Sri Lanka attaché to be retried in U.K. over ‘throat-cutting’ gesture

A former Sri Lankan defence attaché to the U.K., who faced private prosecution over a “throat-cutting gestures” made to Tamil protesters outside the country’s London Embassy, is to face a new trial in May, after the judge decided the case needed to be re-tried following a technicality.

It came after a previous hearing at which the judge had concluded that while the attaché, Brigadier Priyankara Fernando, was covered by diplomatic immunity on the day of the incident, he was no longer a diplomat and as the role he was carrying out didn’t count as an “act performed in the exercise of his functions”, he no longer had diplomatic immunity.
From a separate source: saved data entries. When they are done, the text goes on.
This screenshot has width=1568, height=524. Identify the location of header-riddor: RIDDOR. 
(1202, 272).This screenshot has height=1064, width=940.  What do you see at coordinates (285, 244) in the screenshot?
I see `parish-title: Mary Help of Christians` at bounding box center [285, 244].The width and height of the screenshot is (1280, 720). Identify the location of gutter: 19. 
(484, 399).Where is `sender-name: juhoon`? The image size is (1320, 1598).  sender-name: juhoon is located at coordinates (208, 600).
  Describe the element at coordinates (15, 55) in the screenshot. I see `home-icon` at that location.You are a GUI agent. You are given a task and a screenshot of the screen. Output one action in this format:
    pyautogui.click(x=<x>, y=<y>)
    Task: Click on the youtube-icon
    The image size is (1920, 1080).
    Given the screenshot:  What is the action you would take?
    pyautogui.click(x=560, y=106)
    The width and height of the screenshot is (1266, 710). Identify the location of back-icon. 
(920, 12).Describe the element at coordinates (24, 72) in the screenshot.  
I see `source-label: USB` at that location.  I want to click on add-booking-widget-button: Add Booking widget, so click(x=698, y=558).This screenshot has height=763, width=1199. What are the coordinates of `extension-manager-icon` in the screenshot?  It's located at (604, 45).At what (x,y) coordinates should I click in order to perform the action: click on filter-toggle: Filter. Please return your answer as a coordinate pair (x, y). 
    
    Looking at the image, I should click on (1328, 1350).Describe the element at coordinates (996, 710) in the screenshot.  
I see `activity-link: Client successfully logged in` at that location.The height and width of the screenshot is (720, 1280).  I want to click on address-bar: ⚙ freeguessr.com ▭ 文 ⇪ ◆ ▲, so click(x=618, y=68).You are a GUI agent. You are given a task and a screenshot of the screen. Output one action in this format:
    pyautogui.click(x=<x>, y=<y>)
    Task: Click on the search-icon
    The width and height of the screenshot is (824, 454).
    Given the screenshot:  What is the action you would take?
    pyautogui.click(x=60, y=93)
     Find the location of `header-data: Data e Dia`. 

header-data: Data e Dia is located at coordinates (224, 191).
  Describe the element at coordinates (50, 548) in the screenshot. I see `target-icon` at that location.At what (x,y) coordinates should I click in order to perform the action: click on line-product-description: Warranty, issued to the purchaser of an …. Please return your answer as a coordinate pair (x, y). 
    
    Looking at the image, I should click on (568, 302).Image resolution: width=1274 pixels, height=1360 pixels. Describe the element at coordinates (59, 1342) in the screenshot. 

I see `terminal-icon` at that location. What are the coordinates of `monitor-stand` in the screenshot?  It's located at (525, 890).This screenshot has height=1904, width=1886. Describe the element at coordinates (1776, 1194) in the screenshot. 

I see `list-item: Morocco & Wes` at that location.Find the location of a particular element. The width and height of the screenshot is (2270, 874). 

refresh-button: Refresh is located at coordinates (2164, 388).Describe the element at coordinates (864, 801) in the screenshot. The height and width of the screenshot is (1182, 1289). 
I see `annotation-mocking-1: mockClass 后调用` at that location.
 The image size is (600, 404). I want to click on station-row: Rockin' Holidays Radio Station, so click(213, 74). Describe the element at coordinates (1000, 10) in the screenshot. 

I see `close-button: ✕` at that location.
“It was not part of Brigadier Fernando’s job description to make the alleged cut-throat gestures on the three occasions, it could not be part of the mission’s function,” concluded Chief Magistrate Emma Arbuthnot of Westminster Magistrates Court, in a hearing earlier this year. However, at a hearing on Friday, it was decided that the case should be reheard on May 7, after it emerged the court had failed to notify the private prosecutors and the defence team of documents that had been forwarded to it relating to notification given to Britain’s Foreign and Commonwealth Office around the case.

The alleged incident occurred on February 4, 2018 (Sri Lanka’s independence day) when Tamil protesters gathered outside the nation’s Embassy in London, some waving Tamil Eelam flags, some carrying placards calling for the release of political prisoners in Sri Lanka. It is alleged that during this time, Brigadier Fernando, a former member of the Sri Lankan Army’s 59 division which was involved in many of the frontline battles with the LTTE made three “throat cutting gestures” towards the protesters while dressed in military uniform.

After complaints were made across London police stations, the police got involved, and MPs raised the issue in Parliament and the Brigadier was suspended. While the U.K. government insisted it took the case “very seriously”, the Brigadier left the U.K. last year without charge. However, a private prosecution has been mounted by three men involved in the protest and in January, the Brigadier was convicted — in his absence — of public order offences.

However, an arrest warrant was issued and hastily withdrawn amid questions of his status as a diplomat. Then the judge concluded that because the act didn’t count as one performed in his exercise of functions as a diplomat, he no longer enjoyed diplomatic protection for it. Campaigners had expressed concerns about some of the facts to emerge during the course of the case – including details of the Brigadier’s job description which involved monitoring anti-Sri Lankan activities in the U.K. and reporting on them, which some Tamil campaigners have labelled a “witch-hunt”.

“For my client it’s a very important case,” says Paul Heron, one of the private prosecutors from the Public Interest Law Unit. “They feel that they have escaped from the extremely difficult situation in Sri Lanka, particularly in the Tamil area, and come to one of the oldest democracies to feel safe and secure and they feel it important that no matter who you are — a diplomat or a cleaner — you have to abide by law.”